**Records shown:**
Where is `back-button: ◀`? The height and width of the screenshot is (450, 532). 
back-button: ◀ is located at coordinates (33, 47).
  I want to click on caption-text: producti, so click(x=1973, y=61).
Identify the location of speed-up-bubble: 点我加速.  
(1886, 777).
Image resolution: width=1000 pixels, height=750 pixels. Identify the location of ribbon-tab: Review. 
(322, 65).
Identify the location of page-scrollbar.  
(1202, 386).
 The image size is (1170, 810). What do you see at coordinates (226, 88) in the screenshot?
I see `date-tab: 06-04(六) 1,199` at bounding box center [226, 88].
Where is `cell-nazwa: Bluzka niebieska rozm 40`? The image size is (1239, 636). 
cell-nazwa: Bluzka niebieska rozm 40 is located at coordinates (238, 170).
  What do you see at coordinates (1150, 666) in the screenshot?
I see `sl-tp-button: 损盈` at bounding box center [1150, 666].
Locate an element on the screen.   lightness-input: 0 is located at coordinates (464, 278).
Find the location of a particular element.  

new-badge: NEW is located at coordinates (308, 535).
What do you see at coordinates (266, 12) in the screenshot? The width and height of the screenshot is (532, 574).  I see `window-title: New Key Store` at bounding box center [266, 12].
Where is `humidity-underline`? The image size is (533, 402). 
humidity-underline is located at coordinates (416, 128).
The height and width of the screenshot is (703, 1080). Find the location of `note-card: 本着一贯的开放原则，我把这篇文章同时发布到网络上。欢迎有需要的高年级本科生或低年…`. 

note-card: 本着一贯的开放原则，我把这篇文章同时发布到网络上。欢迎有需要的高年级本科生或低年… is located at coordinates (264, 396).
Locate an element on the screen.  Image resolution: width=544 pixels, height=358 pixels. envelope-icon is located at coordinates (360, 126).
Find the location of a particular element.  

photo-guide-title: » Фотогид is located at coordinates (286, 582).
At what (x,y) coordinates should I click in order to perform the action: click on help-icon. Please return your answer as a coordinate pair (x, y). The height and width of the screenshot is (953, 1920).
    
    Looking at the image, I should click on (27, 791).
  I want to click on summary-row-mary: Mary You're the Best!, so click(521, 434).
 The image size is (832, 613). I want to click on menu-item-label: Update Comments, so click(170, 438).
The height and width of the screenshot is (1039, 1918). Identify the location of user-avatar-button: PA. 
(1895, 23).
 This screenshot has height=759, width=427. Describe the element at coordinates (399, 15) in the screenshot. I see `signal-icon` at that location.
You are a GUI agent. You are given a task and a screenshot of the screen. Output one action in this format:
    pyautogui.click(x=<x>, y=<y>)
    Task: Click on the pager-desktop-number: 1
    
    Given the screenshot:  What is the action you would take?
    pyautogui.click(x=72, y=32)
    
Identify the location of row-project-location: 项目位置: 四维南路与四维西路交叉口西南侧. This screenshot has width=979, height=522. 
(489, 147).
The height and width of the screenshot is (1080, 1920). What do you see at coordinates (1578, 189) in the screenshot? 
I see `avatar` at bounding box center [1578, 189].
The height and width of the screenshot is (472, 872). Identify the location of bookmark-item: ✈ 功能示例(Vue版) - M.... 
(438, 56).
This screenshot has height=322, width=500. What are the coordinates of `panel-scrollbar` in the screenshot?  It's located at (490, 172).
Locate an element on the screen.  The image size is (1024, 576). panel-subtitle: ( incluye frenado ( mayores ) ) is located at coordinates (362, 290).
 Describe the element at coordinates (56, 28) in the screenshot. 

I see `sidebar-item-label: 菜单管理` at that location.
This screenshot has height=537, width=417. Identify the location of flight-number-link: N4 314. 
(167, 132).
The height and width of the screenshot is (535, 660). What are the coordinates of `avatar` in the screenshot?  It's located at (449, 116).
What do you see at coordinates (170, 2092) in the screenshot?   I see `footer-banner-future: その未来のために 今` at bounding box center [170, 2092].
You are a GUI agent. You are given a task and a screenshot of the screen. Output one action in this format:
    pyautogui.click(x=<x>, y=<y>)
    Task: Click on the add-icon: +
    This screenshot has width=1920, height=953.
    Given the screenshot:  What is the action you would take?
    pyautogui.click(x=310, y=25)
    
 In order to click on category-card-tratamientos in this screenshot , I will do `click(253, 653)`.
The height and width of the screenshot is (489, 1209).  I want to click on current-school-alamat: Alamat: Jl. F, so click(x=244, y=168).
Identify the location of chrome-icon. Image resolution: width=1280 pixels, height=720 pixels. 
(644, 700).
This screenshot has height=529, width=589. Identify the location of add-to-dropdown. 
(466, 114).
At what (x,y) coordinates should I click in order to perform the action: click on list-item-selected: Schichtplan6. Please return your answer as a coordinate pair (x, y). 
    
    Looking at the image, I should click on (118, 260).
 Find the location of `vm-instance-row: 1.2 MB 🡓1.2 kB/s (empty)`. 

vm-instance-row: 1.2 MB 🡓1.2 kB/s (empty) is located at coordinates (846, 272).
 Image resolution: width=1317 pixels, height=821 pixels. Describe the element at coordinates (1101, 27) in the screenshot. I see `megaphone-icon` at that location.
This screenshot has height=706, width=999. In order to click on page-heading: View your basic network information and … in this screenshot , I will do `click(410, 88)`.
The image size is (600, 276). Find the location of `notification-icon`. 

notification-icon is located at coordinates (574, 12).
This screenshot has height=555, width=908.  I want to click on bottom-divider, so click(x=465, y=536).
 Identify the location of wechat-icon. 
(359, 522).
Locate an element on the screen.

**What you have to do:**
Format every line of the entries above as a JSON list of strings, one string per line, omitting blank lines.

**Solution:**
[
  "Where is `back-button: ◀`? The height and width of the screenshot is (450, 532). ",
  "back-button: ◀ is located at coordinates (33, 47).",
  "  I want to click on caption-text: producti, so click(x=1973, y=61).",
  "Identify the location of speed-up-bubble: 点我加速.  ",
  "(1886, 777).",
  "Image resolution: width=1000 pixels, height=750 pixels. Identify the location of ribbon-tab: Review. ",
  "(322, 65).",
  "Identify the location of page-scrollbar.  ",
  "(1202, 386).",
  " The image size is (1170, 810). What do you see at coordinates (226, 88) in the screenshot?",
  "I see `date-tab: 06-04(六) 1,199` at bounding box center [226, 88].",
  "Where is `cell-nazwa: Bluzka niebieska rozm 40`? The image size is (1239, 636). ",
  "cell-nazwa: Bluzka niebieska rozm 40 is located at coordinates (238, 170).",
  "  What do you see at coordinates (1150, 666) in the screenshot?",
  "I see `sl-tp-button: 损盈` at bounding box center [1150, 666].",
  "Locate an element on the screen.   lightness-input: 0 is located at coordinates (464, 278).",
  "Find the location of a particular element.  ",
  "new-badge: NEW is located at coordinates (308, 535).",
  "What do you see at coordinates (266, 12) in the screenshot? The width and height of the screenshot is (532, 574).  I see `window-title: New Key Store` at bounding box center [266, 12].",
  "Where is `humidity-underline`? The image size is (533, 402). ",
  "humidity-underline is located at coordinates (416, 128).",
  "The height and width of the screenshot is (703, 1080). Find the location of `note-card: 本着一贯的开放原则，我把这篇文章同时发布到网络上。欢迎有需要的高年级本科生或低年…`. ",
  "note-card: 本着一贯的开放原则，我把这篇文章同时发布到网络上。欢迎有需要的高年级本科生或低年… is located at coordinates (264, 396).",
  "Locate an element on the screen.  Image resolution: width=544 pixels, height=358 pixels. envelope-icon is located at coordinates (360, 126).",
  "Find the location of a particular element.  ",
  "photo-guide-title: » Фотогид is located at coordinates (286, 582).",
  "At what (x,y) coordinates should I click in order to perform the action: click on help-icon. Please return your answer as a coordinate pair (x, y). The height and width of the screenshot is (953, 1920).",
  "    Looking at the image, I should click on (27, 791).",
  "  I want to click on summary-row-mary: Mary You're the Best!, so click(521, 434).",
  " The image size is (832, 613). I want to click on menu-item-label: Update Comments, so click(170, 438).",
  "The height and width of the screenshot is (1039, 1918). Identify the location of user-avatar-button: PA. ",
  "(1895, 23).",
  " This screenshot has height=759, width=427. Describe the element at coordinates (399, 15) in the screenshot. I see `signal-icon` at that location.",
  "You are a GUI agent. You are given a task and a screenshot of the screen. Output one action in this format:",
  "    pyautogui.click(x=<x>, y=<y>)",
  "    Task: Click on the pager-desktop-number: 1",
  "    Given the screenshot:  What is the action you would take?",
  "    pyautogui.click(x=72, y=32)",
  "Identify the location of row-project-location: 项目位置: 四维南路与四维西路交叉口西南侧. This screenshot has width=979, height=522. ",
  "(489, 147).",
  "The height and width of the screenshot is (1080, 1920). What do you see at coordinates (1578, 189) in the screenshot? ",
  "I see `avatar` at bounding box center [1578, 189].",
  "The height and width of the screenshot is (472, 872). Identify the location of bookmark-item: ✈ 功能示例(Vue版) - M.... ",
  "(438, 56).",
  "This screenshot has height=322, width=500. What are the coordinates of `panel-scrollbar` in the screenshot?  It's located at (490, 172).",
  "Locate an element on the screen.  The image size is (1024, 576). panel-subtitle: ( incluye frenado ( mayores ) ) is located at coordinates (362, 290).",
  " Describe the element at coordinates (56, 28) in the screenshot. ",
  "I see `sidebar-item-label: 菜单管理` at that location.",
  "This screenshot has height=537, width=417. Identify the location of flight-number-link: N4 314. ",
  "(167, 132).",
  "The height and width of the screenshot is (535, 660). What are the coordinates of `avatar` in the screenshot?  It's located at (449, 116).",
  "What do you see at coordinates (170, 2092) in the screenshot?   I see `footer-banner-future: その未来のために 今` at bounding box center [170, 2092].",
  "You are a GUI agent. You are given a task and a screenshot of the screen. Output one action in this format:",
  "    pyautogui.click(x=<x>, y=<y>)",
  "    Task: Click on the add-icon: +",
  "    This screenshot has width=1920, height=953.",
  "    Given the screenshot:  What is the action you would take?",
  "    pyautogui.click(x=310, y=25)",
  " In order to click on category-card-tratamientos in this screenshot , I will do `click(253, 653)`.",
  "The height and width of the screenshot is (489, 1209).  I want to click on current-school-alamat: Alamat: Jl. F, so click(x=244, y=168).",
  "Identify the location of chrome-icon. Image resolution: width=1280 pixels, height=720 pixels. ",
  "(644, 700).",
  "This screenshot has height=529, width=589. Identify the location of add-to-dropdown. ",
  "(466, 114).",
  "At what (x,y) coordinates should I click in order to perform the action: click on list-item-selected: Schichtplan6. Please return your answer as a coordinate pair (x, y). ",
  "    Looking at the image, I should click on (118, 260).",
  " Find the location of `vm-instance-row: 1.2 MB 🡓1.2 kB/s (empty)`. ",
  "vm-instance-row: 1.2 MB 🡓1.2 kB/s (empty) is located at coordinates (846, 272).",
  " Image resolution: width=1317 pixels, height=821 pixels. Describe the element at coordinates (1101, 27) in the screenshot. I see `megaphone-icon` at that location.",
  "This screenshot has height=706, width=999. In order to click on page-heading: View your basic network information and … in this screenshot , I will do `click(410, 88)`.",
  "The image size is (600, 276). Find the location of `notification-icon`. ",
  "notification-icon is located at coordinates (574, 12).",
  "This screenshot has height=555, width=908.  I want to click on bottom-divider, so click(x=465, y=536).",
  " Identify the location of wechat-icon. ",
  "(359, 522).",
  "Locate an element on the screen."
]